Was ihn angeht, habe ich gesagt, dass ich erkannt habe, das er sich nicht bessern wird. Es wird immer mal schlimme und weniger schlimme Phasen gehen, aber nie welche, die komplett clean sind. Der Alkohol hätte ihn damals fast umgebracht, er wollte aus dem dachgeschossfenster aufs Klo gehen. Er dachte das wäre das Bad. Selbst als ich ihn unter tränen festgehalten habe, habe ich fast mit ihm gekämpft, das er es nicht tut. Er wäre jetzt TOD wegen dem Alkohol. Es ist sein Untergang. Weder ich, noch die Geburt des kleinen, haben ihn dazu bewogen aufzuhören. Er hat genug Versprechungen gemacht, die er nicht halten konnte. Hätte er in der vergangenheit den Entschluss gefasst, aufzuhören, hätte er sich weitgehend informiert, wäre zum Hausarzt gegangen und hätte eine Therapie gemacht. Er sagte immer, wenn er den Entschluss fasste, das er es selbst schafft.
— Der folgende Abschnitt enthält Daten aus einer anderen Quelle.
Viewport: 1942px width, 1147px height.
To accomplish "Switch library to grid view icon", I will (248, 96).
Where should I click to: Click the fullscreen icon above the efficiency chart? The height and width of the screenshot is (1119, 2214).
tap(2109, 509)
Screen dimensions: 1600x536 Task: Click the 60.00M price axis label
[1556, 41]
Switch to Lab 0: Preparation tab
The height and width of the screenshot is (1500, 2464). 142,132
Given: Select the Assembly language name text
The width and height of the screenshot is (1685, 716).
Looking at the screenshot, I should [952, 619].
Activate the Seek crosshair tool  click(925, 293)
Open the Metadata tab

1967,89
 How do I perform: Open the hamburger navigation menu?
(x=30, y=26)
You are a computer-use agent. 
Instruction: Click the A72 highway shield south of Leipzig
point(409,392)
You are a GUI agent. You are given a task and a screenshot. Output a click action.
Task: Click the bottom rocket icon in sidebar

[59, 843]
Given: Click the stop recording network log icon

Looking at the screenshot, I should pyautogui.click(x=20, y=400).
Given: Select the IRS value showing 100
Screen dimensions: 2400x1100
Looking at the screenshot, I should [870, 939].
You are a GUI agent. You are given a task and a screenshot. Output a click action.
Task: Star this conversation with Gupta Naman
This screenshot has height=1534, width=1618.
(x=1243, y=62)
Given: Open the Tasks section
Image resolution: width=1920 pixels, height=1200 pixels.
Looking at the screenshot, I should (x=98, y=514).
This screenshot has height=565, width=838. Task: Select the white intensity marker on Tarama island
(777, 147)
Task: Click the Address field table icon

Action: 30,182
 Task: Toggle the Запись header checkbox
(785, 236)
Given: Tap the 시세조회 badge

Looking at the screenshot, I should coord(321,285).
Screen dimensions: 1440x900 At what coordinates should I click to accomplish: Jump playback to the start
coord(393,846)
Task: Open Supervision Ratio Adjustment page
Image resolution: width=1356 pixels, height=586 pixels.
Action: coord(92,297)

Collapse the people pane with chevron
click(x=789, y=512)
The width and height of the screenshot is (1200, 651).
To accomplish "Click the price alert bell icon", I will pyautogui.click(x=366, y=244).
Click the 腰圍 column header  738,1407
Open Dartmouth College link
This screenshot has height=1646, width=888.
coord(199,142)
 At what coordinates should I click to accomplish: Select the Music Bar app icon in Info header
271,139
Wer denkt er wer er ist, dass er denkt, er könnte diese Krankheit alleine überwinden? Selbst Menschen, die eine Therapie machen, werden rückfällig. Er ist nichts besonders, was das angeht. Menschen sind vielleicht individuell, aber die Sucht ist es oft nicht. Hätte er wirklich aufhören wollen, wäre er zum Hausarzt gegangen.
Was mich angeht, habe ich ihm gesagt, dass ich mir keine Gedanken mehr darüber machen möchte, ob und was er getrunken hat. Ich möchte mich nicht mehr dazu "verpflichtet" fühlen, es kontrollieren zu müssen, was wegzuschütten und danach krampfhaft suchen zu müssen, um die Wahrheit herauszufinden. Ich möchte endlich frei sein. Ich möchte die Frau sein, die er verdient hätte. Das kann ich durch den Hass und das Unverständnis deswegen nicht! Ich habe meine Lebensfreude verloren, da meine Gedanken nur noch darum kreisen. Er fragt mich manchmal, wieso ich zu anderen gut sein kann und zu ihm immer so abweisend bin. Na, weil ich dort keinen Hass durch den Alkohol verspüre. Die Tage an denen er komplett nüchtern ist, sind erschreckend gering. Ich muss mich selbst schützen. Ich kann ihn nicht retten und muss versuchen, meinen Sohn und mich zu retten. Ich möchte selbst nicht mehr in diesem nebel sein, ich möchte meine Gedanken endlich auf andere Sachen fokussieren und keine Energie mehr an die Sucht verschwenden. Ich habe nämlich keine Energie mehr.
Ich weiss nicht genau was er nun denkt, er kommt mir irgendwie sauer vor und hat oft die Augenbrauen zusammen gezogen, als ich geredet habe. Gestern abend habe ich ihn einmal gedrückt, nachdem er nach dem Gespräch auf die Couch ging und die Decke über den Kopf zog. Es war von mir eine Geste von "ich bin für dich da, egal wie das ausgeht". Wenn ich ehrlich bin, hoffe ich immer noch, dass er endlich verstanden hat. Das sollte ich wahrscheinlich nicht, kann aber auch nicht leugnen, dass ich den Gedanken habe. Wenn er es aber nicht verstanden hat, bin ich nun endlich auch fein damit.